In diesem Sinne ist auch für Angestellte des Landes NRW ein Russischsprachkurs als Arbeitnehmerweiterbildung anzuerkennen, wenn ein hinreichender Bezug zur beruflichen Tätigkeit vorliegt und eine Kontinuität in der Verwendung der Sprache in der beruflichen Tätigkeit gegeben ist (Arbeitsgericht Düsseldorf, Urteil vom 29.09.2009, 10 Ca 4461/09 rechtskräftig).

Voraussetzung für die Anerkennung eines Sprachkurses als Bildungsmaßnahme im Sinne des Arbeitnehmerweiterbildungsgesetzes ist daher ein objektiver, zumindest mittelbarer Vorteil des Arbeitgebers durch die erlangten Sprachkenntnisse und zum weiteren eine Kontinuität in der Verwendung der Sprache in der beruflichen Tätigkeit (Bundesarbeitsgericht, Urteil vom 21.10.1997 - 9 AZR 510/96).

In der zitierten Entscheidung des Bundesarbeitsgerichts genügte es, dass die dortige Klägerin ihre Sprachkenntnisse im Rahmen einer einmal jährlich stattfindenden Veranstaltung einsetzen konnte. Das Bundesarbeitsgericht hat es als ausreichend angesehen, dass 1,4 % der Bevölkerung der Stadt - bei der die dortige Klägerin beschäftigt war - spanischer Herkunft waren.
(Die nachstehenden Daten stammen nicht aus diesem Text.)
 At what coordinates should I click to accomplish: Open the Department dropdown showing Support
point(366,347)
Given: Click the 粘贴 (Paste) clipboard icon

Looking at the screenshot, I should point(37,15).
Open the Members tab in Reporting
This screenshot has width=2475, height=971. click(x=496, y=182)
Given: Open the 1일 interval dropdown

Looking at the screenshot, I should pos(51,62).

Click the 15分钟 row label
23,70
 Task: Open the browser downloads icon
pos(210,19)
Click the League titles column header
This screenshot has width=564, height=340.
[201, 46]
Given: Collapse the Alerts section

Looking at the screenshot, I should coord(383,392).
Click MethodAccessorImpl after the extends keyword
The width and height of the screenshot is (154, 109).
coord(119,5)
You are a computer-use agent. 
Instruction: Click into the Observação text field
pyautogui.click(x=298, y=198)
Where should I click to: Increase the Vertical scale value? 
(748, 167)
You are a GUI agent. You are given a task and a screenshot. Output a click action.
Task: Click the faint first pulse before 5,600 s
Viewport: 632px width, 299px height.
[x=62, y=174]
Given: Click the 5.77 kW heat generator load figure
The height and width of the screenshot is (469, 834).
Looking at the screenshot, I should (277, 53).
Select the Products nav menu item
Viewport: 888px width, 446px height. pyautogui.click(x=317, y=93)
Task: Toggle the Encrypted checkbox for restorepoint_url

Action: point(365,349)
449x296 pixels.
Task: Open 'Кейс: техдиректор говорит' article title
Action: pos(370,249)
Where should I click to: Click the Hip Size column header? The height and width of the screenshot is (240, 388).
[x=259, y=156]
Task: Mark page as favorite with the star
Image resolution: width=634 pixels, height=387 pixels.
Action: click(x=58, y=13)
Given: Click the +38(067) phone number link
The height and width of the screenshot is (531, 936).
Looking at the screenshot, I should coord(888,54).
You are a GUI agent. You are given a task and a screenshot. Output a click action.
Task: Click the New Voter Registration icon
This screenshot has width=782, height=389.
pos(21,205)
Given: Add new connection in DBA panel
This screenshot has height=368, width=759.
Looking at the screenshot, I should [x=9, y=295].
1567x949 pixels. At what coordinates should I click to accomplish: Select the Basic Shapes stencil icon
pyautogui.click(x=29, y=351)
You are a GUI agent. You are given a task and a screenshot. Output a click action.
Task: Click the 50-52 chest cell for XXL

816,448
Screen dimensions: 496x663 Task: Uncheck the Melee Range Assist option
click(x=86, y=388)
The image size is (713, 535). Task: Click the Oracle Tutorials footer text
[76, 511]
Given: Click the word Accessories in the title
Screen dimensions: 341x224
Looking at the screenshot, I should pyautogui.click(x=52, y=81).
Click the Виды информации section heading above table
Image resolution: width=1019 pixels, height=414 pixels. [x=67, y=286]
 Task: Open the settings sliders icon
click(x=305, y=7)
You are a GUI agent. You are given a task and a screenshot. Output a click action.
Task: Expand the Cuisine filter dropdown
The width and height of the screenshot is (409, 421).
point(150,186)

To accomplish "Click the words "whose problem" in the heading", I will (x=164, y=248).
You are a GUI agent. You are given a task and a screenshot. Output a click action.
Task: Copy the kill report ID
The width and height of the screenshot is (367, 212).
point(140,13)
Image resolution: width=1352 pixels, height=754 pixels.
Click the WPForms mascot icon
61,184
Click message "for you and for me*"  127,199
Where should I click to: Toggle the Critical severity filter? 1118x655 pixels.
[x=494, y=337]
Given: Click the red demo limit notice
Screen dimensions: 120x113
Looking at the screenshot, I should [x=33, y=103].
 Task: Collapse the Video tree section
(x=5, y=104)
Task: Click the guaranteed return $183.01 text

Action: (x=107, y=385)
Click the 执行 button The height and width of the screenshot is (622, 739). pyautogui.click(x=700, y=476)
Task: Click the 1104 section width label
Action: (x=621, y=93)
B. Formelle Voraussetzungen

Neben der inhaltlichen Anerkennung einer entsprechenden Veranstaltung als Arbeitnehmerweiterbildung im Sinne der oben bezeichneten Regelung durch anerkannte Einrichtungen ergeben sich folgende formelle Voraussetzungen:

Mindestens 6 Wochen vor dem beabsichtigten Termin hat der Arbeitnehmer dem Arbeitgeber schriftlich mitzuteilen, wann und für welche Veranstaltung er Bildungsurlaub nehmen will. Der Arbeitgeber kann sodann den Bildungsurlaub nur dann ablehnen, wenn

  • zwingende betriebliche oder dienstliche Belange gegen den Bildungsurlaub gerade in diesem Zeitraum vorliegen;
  • Urlaubsanträge anderer Arbeitnehmer für denselben Zeitraum entgegenstehen.

Derartige Gründe muss der Arbeitgeber dem Arbeitnehmer mindestens 3 Wochen vor Beginn der Bildungsveranstaltung unter Angabe der Gründe schriftlich mitteilen. Teilt der Arbeitgeber die Verweigerung der Freistellung nicht innerhalb dieser Frist unter Angabe der Gründe schriftlich mit, so gilt die Freistellung als erteilt.

Verweigert der Arbeitgeber die Freistellung aus anderen Gründen, als aus denen des Absatzes 2, so kann der Arbeitnehmer ihm binnen einer Woche seit Mitteilung der Verweigerung schriftlich mitteilen, er werde gleichwohl an der Bildungsveranstaltung teilnehmen. In diesem Fall darf er an der Bildungsveranstaltung auch ohne Freistellung teilnehmen. Es obliegt dann dem Arbeitgeber eine gerichtliche Entscheidung zu erwirken, die feststellt, dass ein Freistellungsanspruch des Arbeitnehmers nicht besteht. Hat der Arbeitgeber aber die Freistellung zu Unrecht verweigert, so hat der Arbeitnehmer Anspruch auf Fortzahlung des Arbeitsentgelts.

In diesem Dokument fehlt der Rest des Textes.